Limit Help: sqr (9-y^2) / ( y + 3 ) as y approaches -3

[Marco]

I need to find the limit, as y approaches -3, of this expression
sqr (9-y^2) / ( y + 3 )

here's what I did :

[sqr (9-y^2) / ( y + 3 )] / [sqr (9-y^2) / sqr (9-y^2)] = (9-y^2)/ [(y+3) (sqr(9-y^2)] = (3-y) / sqr(9-y^2) =

limit (3-y)/ sqr(9-y^2) , I will subtitute the -3 to the y : [3-(-3)] / sqr (9-(-3)^2) = 6/ sqr (9+9) =6/9 = 2/3
y-> -3

so, the limit of sqr (9-y^2) / ( y + 3 ) as y approaches -3 is 2/3


or


Limit (3-y)/ sqr(9-y^2) , I will subtitute the -3 to the y : [3-(-3)] / sqr (9-(-3)^2) = 6 / sqr (9-(9) = 6/0 = ∞
y -> -3

the limit of sqr (9-y^2) / ( y + 3 ) as y approaches -3 is ∞



which is which?

thank you for replying, thank you very much

 

[mmm4444bot]

… [3-(-3)] / sqr (9-(-3)^2) = 6/ sqr (9+9) = 6/9

Substituting y = -3 in your work leads to 6/0, not 2/3.

I see two issues.

1) The red expression does not equal the blue expression.

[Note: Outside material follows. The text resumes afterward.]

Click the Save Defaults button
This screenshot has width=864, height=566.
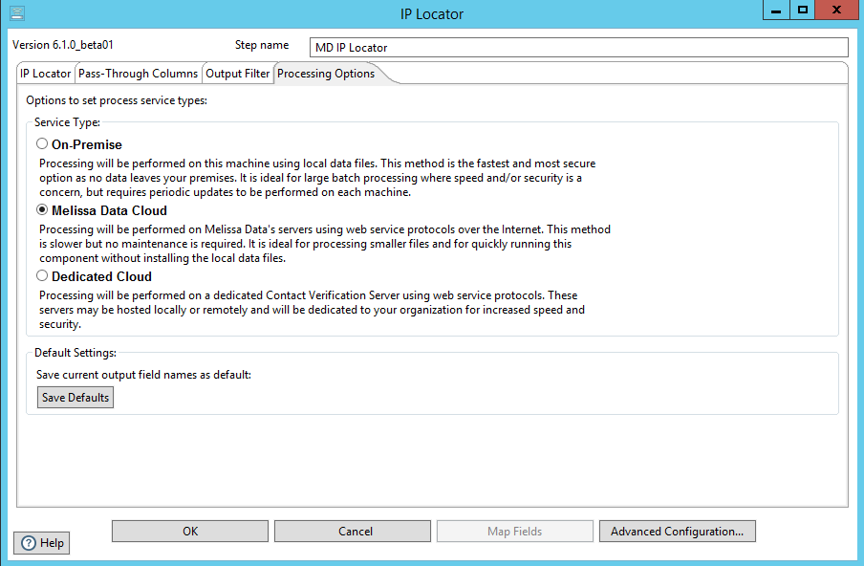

2) sqr(9+9) does not equal 9.

---

Hint: Consider the domain of y, first. Then, remember (from definition) that this limit exists only if the same value is achieved as y approaches -3 from each direction. :cool:

 

[mmm4444bot]

I need to find the limit, as y approaches -3, of this expression
sqr (9-y^2) / ( y + 3 )

here's what I did :

[sqr (9-y^2) / ( y + 3 )] / [sqr (9-y^2) / sqr (9-y^2)] = (9-y^2)/ [(y+3) (sqr(9-y^2)] = (3-y) / sqr(9-y^2) =

limit (3-y)/ sqr(9-y^2) , I will subtitute the -3 to the y : [3-(-3)] / sqr (9-(-3)^2) = 6/ sqr (9+9) =6/9 = 2/3
y-> -3

so, the limit of sqr (9-y^2) / ( y + 3 ) as y approaches -3 is 2/3


or


Limit (3-y)/ sqr(9-y^2) , I will subtitute the -3 to the y : [3-(-3)] / sqr (9-(-3)^2) = 6 / sqr (9-(9) = 6/0 = ∞
y -> -3

the limit of sqr (9-y^2) / ( y + 3 ) as y approaches -3 is ∞

In my first reply, I showed where your evaluations contain arithmetic errors.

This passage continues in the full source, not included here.